Below are records with pictures. Reproduce exactly the lines from the line with "This screenshot has width=904, height=680." to the line with "lines with the", inclusive, and leave each picture out.

RECORD EXTRACTS |
══════════════════════════════

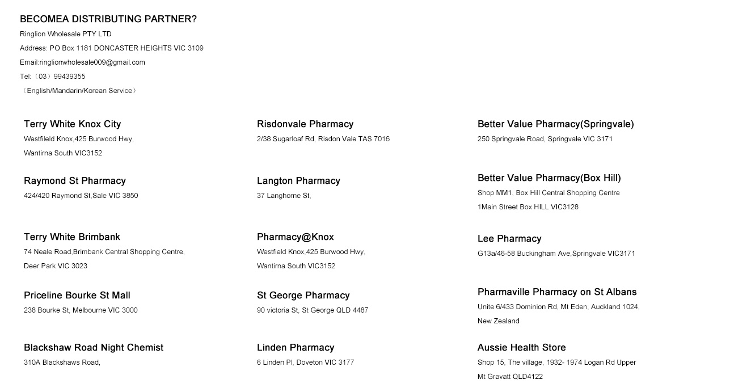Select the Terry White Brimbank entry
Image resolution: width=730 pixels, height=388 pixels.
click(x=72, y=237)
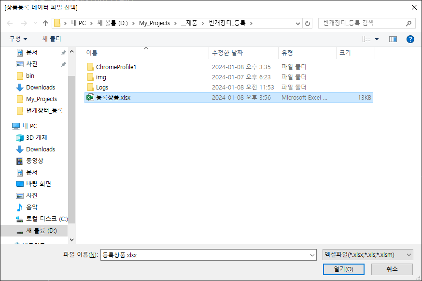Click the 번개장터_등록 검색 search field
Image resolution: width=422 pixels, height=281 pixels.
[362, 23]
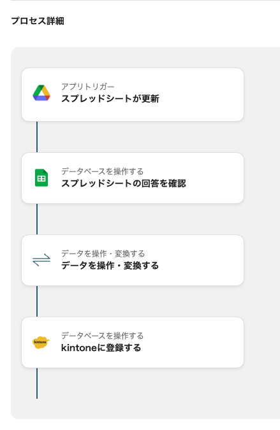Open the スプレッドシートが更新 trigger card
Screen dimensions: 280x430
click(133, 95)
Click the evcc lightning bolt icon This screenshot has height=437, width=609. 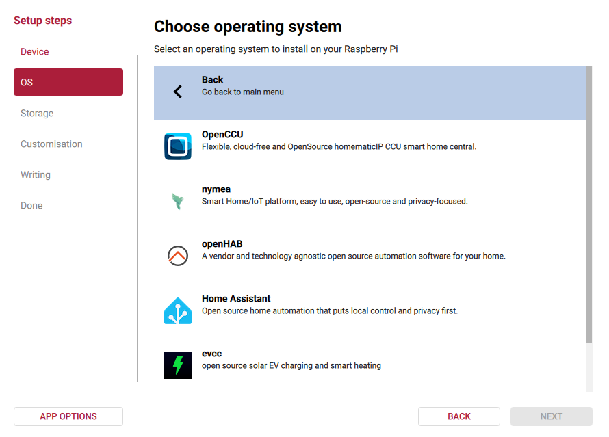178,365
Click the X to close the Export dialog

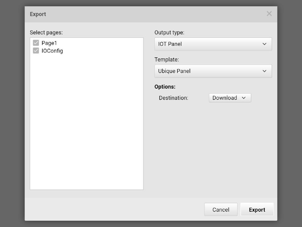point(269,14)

══════════════════════════════

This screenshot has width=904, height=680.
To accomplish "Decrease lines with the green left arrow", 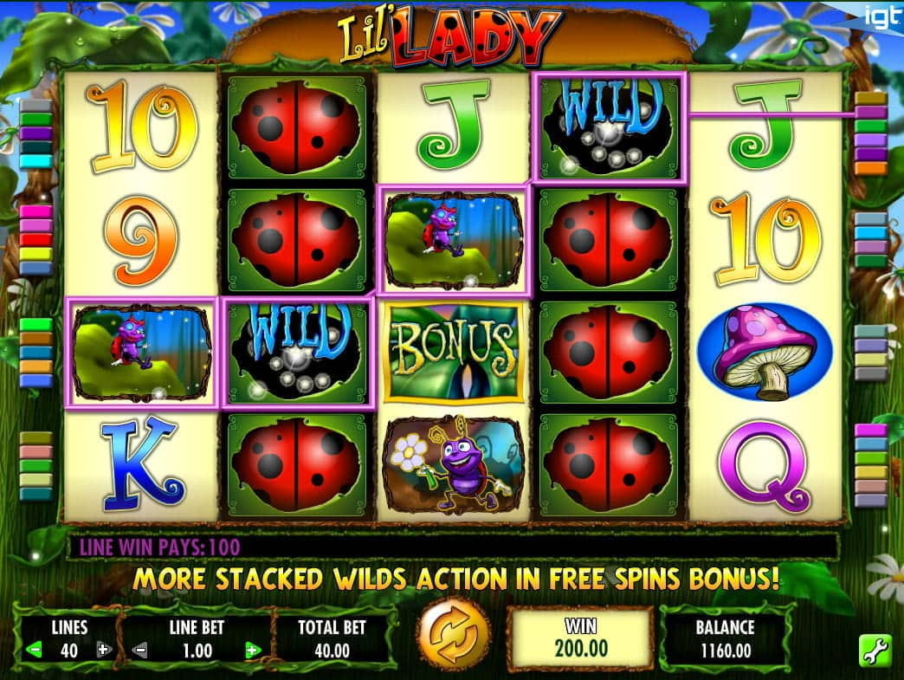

══════════════════════════════

WRITTEN SOLUTION |
This screenshot has width=904, height=680.
To accomplish "Decrease lines with the green left arrow", 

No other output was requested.